* Task details: Copy every line of the records below that holds the word "under".

(Stored data entries)
☆ ☆ ☆

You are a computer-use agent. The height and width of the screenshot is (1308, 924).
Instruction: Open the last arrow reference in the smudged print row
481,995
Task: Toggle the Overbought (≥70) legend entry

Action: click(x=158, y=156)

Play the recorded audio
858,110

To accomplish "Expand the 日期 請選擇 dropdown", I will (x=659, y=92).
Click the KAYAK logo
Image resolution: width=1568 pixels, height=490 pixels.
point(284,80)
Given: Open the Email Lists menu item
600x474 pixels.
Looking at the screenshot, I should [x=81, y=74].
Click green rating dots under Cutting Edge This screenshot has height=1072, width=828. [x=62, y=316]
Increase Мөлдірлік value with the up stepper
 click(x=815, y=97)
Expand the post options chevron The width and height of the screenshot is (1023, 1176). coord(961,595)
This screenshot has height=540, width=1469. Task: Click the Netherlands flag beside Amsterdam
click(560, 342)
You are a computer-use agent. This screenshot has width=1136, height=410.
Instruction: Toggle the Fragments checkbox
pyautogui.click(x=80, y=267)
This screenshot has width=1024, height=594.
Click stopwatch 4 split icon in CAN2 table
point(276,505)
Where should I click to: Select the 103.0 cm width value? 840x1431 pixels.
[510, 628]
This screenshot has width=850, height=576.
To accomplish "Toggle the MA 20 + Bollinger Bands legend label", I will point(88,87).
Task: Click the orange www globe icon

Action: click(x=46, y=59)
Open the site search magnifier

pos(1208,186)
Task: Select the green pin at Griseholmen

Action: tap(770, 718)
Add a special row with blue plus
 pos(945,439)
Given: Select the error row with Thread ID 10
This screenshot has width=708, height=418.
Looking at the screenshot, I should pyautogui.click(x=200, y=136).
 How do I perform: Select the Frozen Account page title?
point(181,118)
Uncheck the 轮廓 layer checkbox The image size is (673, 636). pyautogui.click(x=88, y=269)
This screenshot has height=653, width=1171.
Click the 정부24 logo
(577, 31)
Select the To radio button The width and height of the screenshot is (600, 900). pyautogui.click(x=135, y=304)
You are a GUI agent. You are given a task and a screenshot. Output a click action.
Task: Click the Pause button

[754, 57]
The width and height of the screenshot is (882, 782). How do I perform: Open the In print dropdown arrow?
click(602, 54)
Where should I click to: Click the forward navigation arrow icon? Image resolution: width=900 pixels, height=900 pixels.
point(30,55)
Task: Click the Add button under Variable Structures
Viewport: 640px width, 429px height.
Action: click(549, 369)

☆ ☆ ☆

* Result of the task:
Click green rating dots under Cutting Edge This screenshot has height=1072, width=828. [x=62, y=316]
Task: Click the Add button under Variable Structures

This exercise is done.